The Supreme Court should be separate from politics, however, when judges make their decisions on court cases, it becomes clear of which side they are on. Democrats have shown great opposition to Gorsuch and, as most things in Washington, it has become an issue of party politics.
Gorsuch’s nomination is considered to be a win for conservatives, especially Christian conservatives who advocate for the reversal of Roe v. Wade. Interestingly, however, during the nomination hearings, Gorsuch seemed to suggest that he wouldn’t be so quick to overturn the precedent of Roe v. Wade, which legalized abortion, nor that of Obergefell v. Hodges, which legalized gay marriage. The question is, was this just a political move knowing he wouldn’t get the votes if he had said the opposite?
In his history as a judge, Gorsuch has placed a great deal of attention and emphasis on religious liberties. While this is the case, some of his opposition has come with concerns that he may protect the Christian faith over others because of his Episcopalian-Protestant roots and these beliefs often don’t align with certain equal rights and women’s issues, such as gay rights, the right to choose, and access to contraceptives.

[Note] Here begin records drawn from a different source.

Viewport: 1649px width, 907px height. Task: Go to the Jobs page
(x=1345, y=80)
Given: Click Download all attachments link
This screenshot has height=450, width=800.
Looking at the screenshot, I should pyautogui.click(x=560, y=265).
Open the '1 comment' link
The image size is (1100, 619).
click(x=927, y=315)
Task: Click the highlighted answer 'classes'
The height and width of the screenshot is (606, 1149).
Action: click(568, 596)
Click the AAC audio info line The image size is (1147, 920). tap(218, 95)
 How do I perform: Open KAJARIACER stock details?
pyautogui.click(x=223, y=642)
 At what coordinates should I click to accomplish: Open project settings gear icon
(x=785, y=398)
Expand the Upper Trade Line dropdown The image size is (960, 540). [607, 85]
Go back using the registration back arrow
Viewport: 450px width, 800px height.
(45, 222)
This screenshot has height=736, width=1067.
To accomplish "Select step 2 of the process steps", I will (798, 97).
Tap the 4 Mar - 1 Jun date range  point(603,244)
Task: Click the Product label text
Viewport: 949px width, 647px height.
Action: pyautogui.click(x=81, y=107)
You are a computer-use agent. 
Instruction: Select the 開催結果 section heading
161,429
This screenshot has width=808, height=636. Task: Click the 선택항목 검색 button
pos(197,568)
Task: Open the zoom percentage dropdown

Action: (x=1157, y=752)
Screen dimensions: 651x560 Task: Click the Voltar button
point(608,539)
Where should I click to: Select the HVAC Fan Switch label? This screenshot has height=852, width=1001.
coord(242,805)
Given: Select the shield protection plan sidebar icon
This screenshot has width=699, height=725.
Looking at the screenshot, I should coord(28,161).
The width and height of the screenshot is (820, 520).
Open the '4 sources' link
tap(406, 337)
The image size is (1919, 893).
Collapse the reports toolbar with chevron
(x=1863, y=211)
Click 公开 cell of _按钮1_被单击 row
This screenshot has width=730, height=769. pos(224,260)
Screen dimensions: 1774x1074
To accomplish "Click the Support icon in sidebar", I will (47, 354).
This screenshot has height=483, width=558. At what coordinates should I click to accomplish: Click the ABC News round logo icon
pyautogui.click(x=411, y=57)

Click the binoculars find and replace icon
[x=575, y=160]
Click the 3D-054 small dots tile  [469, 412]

Gorsuch has been known to support public displays of religion and believes that one’s religious conscience should be respected when something is in violation of one’s convictions. When the Hobby Lobby case came to the 10th Circuit Court, Gorsuch supported Hobby Lobby’s exception to the contraception mandate, which was later upheld in the Supreme Court. Also in the case of Planned Parenthood Association of Utah v. Herbert, Gorsuch wrote a dissent defending Utah’s attempt to halt funding to Planned Parenthood. Following this decision, the American Center for Law and Justice’s Chief Council Jay Sekulow said,
“He is decidedly pro-life and understands what it means to protect the constitutional freedoms afforded to all Americans.”
These are just a few instances of when Gorsuch has upheld religious liberties, but also a prime example of how those often come in conflict with other important social issues.
Disagreeing with his rulings, Caroline Frederickson of the American Constitution Society said,
“To what extent do people with religious beliefs have to follow the law if they believe it violates their conscience? What is the outer limit of that? I think that’s a potentially very frightening direction for the law to go.”
Now that he has been confirmed, it will be interesting to see what Gorsuch will mean for religious liberties and whether he will seek to overturn some of the cases that he previously indicated he would not.